Computational pipeline to identify C. elegans metabolic genes that change in expression during development, across tissues, and compendium of multiple conditions. Statistically significant differences in gene expression were calculated in the developmental dataset using a variation score (VS), in the tissue dataset using coefficient of variation (CV) and by number of datasets with CV ≥ 0.75 in the compendium (collection of 177 datasets).
Pie charts of metabolic and nonmetabolic gene expression variation in the three different datasets: development, tissue, and compendium separately and combined. Bar graph shows metabolic genes in iCEL1314 and other (predicted) metabolic genes.
Comparison of percentage of highly variant metabolic versus nonmetabolic genes at different VS thresholds.
Comparison of percentage of highly variant metabolic versus nonmetabolic genes at different CV thresholds.
Scatter plot of VS (development) versus CV (tissue) of metabolic genes. The plot is divided into four quadrants: Q1 with moderate/low VS and moderate/low CV; Q2 with high VS and moderate/low CV; Q3 with moderate/ low VS and high CV; and Q4 with high VS and high CV. The Pearson and Spearman correlation coefficients and the corresponding P‐values are indicated. Examples of Q4 genes that are highly variant both during development and in different tissues include ugt‐13, ugt‐18, and ugt‐34 (UGT enzymes); gcy‐3 (guanylate cyclases); and ddo‐3, gln‐2, argk‐1, and phy‐3 (amino acid metabolism).

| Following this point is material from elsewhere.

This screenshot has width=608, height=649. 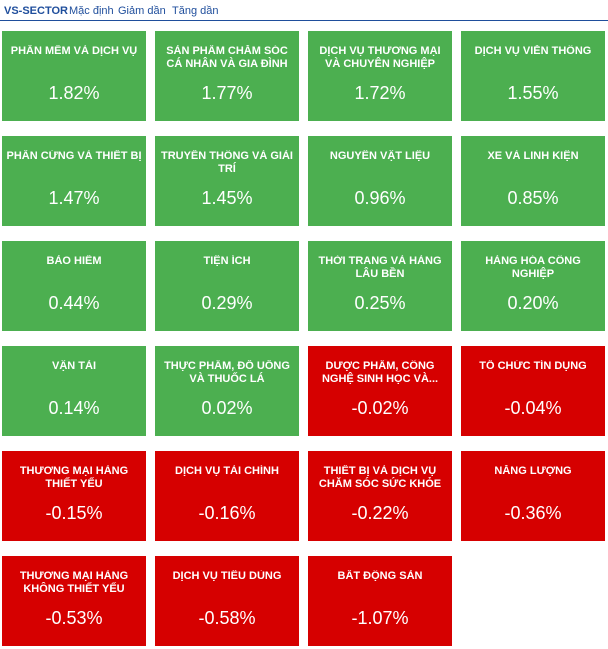 I want to click on sector-tile: DỊCH VỤ TÀI CHÍNH -0.16%, so click(x=227, y=496).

Comparison of percentage of highly variant metabolic versus nonmetabolic genes at different cutoffs of number of datasets with high CV (≥ 0.75).

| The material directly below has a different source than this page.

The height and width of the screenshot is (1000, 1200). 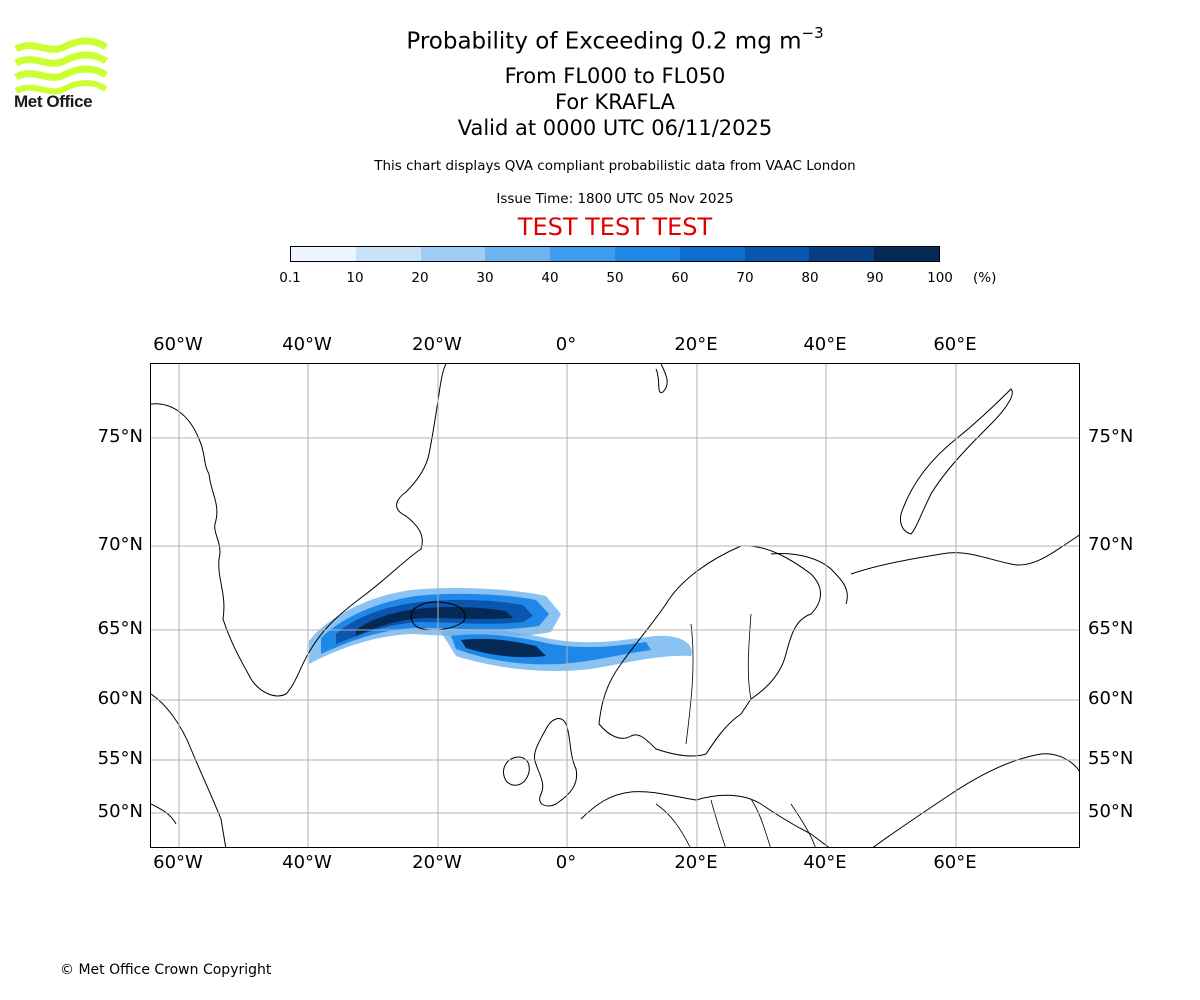 What do you see at coordinates (615, 227) in the screenshot?
I see `test-banner: TEST TEST TEST` at bounding box center [615, 227].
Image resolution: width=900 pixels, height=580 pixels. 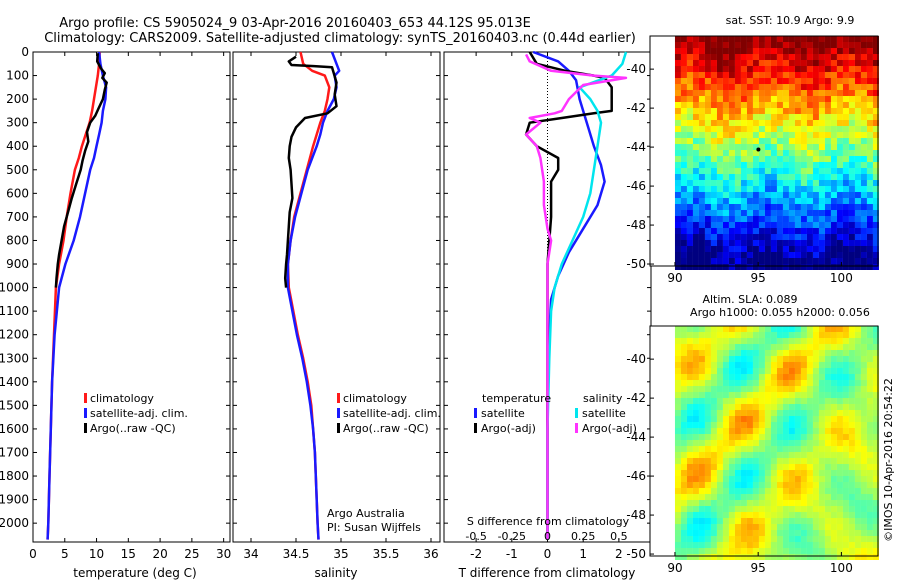 I want to click on temperature-xlabel: temperature (deg C), so click(x=134, y=573).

Comparison of percentage of highly variant metabolic versus nonmetabolic genes at different CV cutoffs in at least three datasets in the compendium.
Comparison of percentage of invariant metabolic versus nonmetabolic genes at different cutoffs of the fraction of datasets with low CV (< 0.3).
Venn diagram of highly variant metabolic genes in the different datasets.